_Passage provided:_
[Start of Attachment]

True Crime – Nannie Doss, the Giggling Grannie

True Crime – Nannie Doss, the Giggling Grannie

October 29, 2018 Off By C.S. O'Cinneide

Nannie Doss, born Nancy Hazel in Blue Mountain, Alabama in 1905, murdered so many people I had to make a chart to keep it all straight. Dubbed the Giggling Grannie and the Jolly Widow due to her gleeful laughter as she recounted her crimes, at first look she doesn’t look the part of a serial killer. A chubby, bespectacled woman, she had a lifelong fascination with true romance magazines and in particular, the lovelorn columns. For those born after the invention of the DVD, this column was the equivalent of Tinder, except the participants sought marriage rather than a stand-up quickie in a Starbuck’s washroom. If Nannie were alive today, she would have spent a better part of her life swiping right. She killed four out of five of her husbands and was constantly looking for a new mate, or in her case, victim.

[End of Attachment]

_Problems to work on:_
1 > According to the Nannie Doss article, why was she called the Giggling Grannie and the Jolly Widow?
2 > From the Nannie Doss article, output the passage starting at the words "October 29, 2018" and ending after "her case, victim.".

_Provided material:_
[Start of Attachment]

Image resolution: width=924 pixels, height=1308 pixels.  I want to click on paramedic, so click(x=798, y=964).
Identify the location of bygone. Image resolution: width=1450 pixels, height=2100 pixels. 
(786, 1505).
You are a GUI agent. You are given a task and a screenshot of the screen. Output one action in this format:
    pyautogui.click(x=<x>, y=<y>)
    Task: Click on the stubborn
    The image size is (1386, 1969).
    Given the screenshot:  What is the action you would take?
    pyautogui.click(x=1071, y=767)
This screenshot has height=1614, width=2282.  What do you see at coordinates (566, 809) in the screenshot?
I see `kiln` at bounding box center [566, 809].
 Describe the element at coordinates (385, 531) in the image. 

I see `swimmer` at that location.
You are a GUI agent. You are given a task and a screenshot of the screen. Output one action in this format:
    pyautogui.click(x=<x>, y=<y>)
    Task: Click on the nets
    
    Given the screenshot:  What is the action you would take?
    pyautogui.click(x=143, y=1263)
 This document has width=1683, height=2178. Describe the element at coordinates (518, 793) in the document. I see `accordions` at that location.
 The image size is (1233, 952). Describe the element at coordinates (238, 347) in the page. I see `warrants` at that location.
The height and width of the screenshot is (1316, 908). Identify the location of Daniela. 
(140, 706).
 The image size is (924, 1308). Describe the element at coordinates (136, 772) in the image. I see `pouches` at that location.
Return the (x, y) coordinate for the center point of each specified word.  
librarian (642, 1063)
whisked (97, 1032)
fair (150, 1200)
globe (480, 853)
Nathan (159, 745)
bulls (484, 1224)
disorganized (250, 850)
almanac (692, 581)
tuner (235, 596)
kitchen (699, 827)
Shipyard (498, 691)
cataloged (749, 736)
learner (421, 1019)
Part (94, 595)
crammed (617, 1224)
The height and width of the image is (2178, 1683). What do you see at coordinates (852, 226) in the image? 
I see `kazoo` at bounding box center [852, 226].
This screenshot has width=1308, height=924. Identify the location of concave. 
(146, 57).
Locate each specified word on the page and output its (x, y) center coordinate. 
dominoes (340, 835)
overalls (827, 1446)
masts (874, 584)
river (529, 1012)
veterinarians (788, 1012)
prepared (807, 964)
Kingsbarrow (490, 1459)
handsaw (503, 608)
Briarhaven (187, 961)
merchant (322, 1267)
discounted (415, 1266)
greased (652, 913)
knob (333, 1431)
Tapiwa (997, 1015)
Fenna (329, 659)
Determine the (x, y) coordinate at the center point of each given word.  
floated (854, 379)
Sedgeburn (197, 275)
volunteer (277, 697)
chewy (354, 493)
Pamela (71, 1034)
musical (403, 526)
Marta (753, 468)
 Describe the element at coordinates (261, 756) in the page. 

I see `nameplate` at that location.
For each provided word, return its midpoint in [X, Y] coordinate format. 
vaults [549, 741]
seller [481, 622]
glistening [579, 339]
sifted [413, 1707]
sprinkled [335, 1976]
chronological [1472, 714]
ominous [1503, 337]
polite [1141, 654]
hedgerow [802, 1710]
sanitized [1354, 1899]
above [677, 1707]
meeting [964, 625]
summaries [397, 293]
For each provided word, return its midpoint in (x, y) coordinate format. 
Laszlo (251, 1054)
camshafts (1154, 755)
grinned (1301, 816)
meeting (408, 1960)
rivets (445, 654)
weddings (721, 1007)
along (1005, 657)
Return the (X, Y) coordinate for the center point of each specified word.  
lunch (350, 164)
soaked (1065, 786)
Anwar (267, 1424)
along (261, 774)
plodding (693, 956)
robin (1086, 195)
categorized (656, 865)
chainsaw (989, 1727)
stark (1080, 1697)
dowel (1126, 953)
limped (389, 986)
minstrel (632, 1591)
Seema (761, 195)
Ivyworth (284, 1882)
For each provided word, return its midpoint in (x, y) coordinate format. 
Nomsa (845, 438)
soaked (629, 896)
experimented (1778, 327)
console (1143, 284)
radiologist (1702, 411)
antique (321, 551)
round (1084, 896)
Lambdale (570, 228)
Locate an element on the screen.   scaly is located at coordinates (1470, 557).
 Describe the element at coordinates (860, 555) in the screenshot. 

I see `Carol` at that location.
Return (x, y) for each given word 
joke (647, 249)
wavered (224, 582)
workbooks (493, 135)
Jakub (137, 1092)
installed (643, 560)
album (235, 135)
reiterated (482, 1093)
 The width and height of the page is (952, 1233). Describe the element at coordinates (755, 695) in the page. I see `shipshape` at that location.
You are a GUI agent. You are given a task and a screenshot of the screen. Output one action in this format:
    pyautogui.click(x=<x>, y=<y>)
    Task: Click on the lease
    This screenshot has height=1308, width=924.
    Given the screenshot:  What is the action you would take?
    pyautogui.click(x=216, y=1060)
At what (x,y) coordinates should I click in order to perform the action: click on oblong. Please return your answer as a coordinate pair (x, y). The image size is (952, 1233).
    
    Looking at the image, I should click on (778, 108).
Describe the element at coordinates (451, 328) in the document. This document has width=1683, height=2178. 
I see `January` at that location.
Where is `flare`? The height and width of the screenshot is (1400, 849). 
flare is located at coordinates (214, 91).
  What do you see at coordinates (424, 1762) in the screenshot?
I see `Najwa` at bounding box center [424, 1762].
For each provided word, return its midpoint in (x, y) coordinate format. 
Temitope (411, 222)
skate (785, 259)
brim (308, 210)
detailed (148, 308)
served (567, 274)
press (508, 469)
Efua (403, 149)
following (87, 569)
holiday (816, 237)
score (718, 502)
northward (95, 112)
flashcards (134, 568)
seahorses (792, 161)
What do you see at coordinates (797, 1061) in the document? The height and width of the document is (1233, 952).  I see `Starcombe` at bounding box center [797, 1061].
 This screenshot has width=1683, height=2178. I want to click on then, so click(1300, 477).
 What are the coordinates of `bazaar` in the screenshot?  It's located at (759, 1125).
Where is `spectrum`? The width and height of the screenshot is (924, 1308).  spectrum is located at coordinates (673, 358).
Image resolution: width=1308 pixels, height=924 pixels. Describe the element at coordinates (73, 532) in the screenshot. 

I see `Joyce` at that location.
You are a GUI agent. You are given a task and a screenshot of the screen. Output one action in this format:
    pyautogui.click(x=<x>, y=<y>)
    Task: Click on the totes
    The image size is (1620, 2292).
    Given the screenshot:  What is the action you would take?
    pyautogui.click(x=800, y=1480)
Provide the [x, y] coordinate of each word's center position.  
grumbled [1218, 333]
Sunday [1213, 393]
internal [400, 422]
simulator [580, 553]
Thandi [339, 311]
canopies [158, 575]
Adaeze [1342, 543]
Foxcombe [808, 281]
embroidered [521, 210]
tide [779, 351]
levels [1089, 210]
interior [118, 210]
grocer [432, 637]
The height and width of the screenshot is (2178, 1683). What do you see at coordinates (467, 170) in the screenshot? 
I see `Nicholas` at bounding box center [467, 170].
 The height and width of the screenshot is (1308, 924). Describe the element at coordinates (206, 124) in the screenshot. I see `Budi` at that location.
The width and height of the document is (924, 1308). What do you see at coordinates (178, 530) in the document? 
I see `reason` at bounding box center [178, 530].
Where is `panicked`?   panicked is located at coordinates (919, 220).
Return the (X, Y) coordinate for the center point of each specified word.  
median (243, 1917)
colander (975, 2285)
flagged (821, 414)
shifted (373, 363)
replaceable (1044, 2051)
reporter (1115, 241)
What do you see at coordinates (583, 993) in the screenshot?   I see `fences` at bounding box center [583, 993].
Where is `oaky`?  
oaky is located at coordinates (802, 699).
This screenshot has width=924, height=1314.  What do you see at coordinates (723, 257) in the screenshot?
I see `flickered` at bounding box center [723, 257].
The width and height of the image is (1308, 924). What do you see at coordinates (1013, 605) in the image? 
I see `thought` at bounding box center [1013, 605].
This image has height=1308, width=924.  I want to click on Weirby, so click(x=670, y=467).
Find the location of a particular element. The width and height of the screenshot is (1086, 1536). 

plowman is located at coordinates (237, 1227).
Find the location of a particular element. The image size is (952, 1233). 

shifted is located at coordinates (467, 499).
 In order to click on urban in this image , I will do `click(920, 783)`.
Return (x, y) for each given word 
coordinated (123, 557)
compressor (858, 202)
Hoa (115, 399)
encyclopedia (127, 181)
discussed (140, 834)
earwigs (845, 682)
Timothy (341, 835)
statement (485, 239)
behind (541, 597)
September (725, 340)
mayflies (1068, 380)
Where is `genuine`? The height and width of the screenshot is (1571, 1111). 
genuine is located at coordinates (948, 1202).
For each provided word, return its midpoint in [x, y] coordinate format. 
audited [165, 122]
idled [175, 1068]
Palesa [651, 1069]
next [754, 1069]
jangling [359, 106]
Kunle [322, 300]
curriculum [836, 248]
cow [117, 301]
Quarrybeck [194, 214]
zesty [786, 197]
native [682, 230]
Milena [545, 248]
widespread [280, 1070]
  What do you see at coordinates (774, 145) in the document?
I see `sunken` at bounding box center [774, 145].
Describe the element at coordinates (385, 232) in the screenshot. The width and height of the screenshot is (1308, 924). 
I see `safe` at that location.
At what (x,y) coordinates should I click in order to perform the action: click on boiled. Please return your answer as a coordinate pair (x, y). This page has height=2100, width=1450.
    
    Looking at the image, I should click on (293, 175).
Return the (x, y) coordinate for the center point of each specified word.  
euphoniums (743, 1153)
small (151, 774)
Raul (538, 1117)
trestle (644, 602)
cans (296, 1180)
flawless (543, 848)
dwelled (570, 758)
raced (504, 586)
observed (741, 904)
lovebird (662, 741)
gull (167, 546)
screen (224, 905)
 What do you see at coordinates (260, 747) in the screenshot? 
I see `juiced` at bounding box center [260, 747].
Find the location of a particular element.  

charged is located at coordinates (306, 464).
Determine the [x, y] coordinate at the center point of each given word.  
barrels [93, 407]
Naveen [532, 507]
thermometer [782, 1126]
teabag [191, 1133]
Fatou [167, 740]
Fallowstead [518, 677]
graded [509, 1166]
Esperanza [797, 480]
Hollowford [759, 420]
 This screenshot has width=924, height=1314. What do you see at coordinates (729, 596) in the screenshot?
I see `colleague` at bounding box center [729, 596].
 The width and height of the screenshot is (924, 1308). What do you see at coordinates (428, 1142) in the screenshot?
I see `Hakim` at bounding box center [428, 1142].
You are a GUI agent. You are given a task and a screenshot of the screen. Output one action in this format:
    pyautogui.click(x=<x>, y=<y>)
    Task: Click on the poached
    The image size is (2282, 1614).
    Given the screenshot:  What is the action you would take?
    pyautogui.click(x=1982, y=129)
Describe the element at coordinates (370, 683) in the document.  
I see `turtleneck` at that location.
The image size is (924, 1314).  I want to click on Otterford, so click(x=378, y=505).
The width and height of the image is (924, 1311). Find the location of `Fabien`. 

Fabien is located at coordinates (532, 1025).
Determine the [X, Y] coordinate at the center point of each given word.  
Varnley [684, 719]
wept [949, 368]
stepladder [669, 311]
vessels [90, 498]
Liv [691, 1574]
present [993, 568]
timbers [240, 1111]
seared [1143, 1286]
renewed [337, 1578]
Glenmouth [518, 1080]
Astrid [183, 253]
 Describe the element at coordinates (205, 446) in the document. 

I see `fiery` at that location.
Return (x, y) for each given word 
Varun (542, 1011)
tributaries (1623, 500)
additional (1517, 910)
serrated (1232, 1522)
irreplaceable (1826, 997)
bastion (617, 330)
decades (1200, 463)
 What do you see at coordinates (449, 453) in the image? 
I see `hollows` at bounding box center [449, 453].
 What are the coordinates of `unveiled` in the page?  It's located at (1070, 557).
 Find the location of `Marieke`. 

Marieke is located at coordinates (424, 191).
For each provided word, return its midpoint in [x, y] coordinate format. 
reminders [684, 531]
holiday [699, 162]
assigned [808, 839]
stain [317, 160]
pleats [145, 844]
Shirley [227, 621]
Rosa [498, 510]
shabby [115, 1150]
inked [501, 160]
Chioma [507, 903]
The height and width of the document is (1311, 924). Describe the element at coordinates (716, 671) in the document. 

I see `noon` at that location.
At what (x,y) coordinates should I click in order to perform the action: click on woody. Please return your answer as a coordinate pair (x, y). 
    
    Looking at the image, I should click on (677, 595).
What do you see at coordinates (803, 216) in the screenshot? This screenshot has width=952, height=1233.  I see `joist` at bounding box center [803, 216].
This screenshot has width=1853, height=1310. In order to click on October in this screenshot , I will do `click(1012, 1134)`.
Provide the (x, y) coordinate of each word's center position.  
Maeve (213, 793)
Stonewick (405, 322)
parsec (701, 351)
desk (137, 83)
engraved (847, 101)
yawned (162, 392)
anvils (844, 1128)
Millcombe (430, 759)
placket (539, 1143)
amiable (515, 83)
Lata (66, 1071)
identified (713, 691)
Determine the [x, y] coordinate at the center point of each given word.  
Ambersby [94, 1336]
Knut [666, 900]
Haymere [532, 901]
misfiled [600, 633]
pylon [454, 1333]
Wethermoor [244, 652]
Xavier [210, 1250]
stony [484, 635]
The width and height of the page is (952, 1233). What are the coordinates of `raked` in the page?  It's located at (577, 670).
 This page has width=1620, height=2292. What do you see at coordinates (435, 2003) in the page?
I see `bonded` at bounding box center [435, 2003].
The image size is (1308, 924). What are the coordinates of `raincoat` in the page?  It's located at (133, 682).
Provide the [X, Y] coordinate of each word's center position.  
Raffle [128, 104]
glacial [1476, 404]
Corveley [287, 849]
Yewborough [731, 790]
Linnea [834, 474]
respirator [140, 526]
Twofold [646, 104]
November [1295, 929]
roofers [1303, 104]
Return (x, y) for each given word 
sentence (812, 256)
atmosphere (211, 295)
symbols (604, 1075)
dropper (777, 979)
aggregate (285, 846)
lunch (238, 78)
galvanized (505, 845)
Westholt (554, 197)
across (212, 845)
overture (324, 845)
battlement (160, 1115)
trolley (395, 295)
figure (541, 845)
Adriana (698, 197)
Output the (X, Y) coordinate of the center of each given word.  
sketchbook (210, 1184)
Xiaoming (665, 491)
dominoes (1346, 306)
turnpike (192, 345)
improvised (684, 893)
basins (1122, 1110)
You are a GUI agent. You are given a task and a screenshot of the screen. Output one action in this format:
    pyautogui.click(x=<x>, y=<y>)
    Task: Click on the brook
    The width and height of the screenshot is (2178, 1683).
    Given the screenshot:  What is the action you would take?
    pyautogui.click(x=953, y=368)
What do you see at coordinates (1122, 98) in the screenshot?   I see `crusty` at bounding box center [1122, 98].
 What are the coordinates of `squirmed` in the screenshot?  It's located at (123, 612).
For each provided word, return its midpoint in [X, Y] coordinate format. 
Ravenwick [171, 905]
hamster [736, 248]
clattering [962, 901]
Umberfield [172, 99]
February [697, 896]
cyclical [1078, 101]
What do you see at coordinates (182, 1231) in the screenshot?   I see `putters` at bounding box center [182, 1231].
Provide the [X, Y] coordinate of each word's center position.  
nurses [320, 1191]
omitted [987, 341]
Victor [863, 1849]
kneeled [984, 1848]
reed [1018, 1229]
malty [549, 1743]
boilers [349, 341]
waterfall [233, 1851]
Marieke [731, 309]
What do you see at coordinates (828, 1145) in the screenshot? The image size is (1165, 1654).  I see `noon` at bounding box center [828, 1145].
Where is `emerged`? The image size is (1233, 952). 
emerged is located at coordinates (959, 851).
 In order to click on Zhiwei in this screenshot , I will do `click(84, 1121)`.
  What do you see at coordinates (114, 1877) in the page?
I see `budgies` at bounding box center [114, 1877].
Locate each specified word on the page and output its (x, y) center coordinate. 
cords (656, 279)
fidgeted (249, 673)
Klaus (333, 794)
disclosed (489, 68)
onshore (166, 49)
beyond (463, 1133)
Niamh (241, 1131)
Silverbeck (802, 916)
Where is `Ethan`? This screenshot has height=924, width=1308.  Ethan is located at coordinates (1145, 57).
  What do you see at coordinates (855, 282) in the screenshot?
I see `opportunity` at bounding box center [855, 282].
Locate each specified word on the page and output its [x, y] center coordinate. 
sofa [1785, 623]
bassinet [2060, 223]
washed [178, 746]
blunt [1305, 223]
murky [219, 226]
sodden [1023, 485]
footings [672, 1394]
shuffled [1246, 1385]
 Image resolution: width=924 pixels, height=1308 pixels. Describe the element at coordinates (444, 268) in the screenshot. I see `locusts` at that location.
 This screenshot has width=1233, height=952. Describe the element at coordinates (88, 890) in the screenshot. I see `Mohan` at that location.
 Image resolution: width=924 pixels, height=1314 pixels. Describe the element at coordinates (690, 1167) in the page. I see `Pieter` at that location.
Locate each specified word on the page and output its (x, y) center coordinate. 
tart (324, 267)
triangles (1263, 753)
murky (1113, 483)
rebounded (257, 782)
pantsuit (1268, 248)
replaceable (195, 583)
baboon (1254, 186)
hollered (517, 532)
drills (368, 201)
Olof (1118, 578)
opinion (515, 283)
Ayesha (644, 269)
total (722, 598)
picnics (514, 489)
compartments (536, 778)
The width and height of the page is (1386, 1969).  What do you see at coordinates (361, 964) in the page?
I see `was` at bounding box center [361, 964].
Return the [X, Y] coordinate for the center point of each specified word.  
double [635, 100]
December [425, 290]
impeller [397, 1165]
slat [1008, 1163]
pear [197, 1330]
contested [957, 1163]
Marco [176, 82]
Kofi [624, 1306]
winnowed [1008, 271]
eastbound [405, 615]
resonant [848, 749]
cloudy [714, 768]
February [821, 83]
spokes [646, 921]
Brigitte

[End of Attachment]

_Replies:_
1 > She got those names because of her gleeful laughter as she recounted her crimes.

2 >
October 29, 2018 Off By C.S. O'Cinneide

Nannie Doss, born Nancy Hazel in Blue Mountain, Alabama in 1905, murdered so many people I had to make a chart to keep it all straight. Dubbed the Giggling Grannie and the Jolly Widow due to her gleeful laughter as she recounted her crimes, at first look she doesn’t look the part of a serial killer. A chubby, bespectacled woman, she had a lifelong fascination with true romance magazines and in particular, the lovelorn columns. For those born after the invention of the DVD, this column was the equivalent of Tinder, except the participants sought marriage rather than a stand-up quickie in a Starbuck’s washroom. If Nannie were alive today, she would have spent a better part of her life swiping right. She killed four out of five of her husbands and was constantly looking for a new mate, or in her case, victim.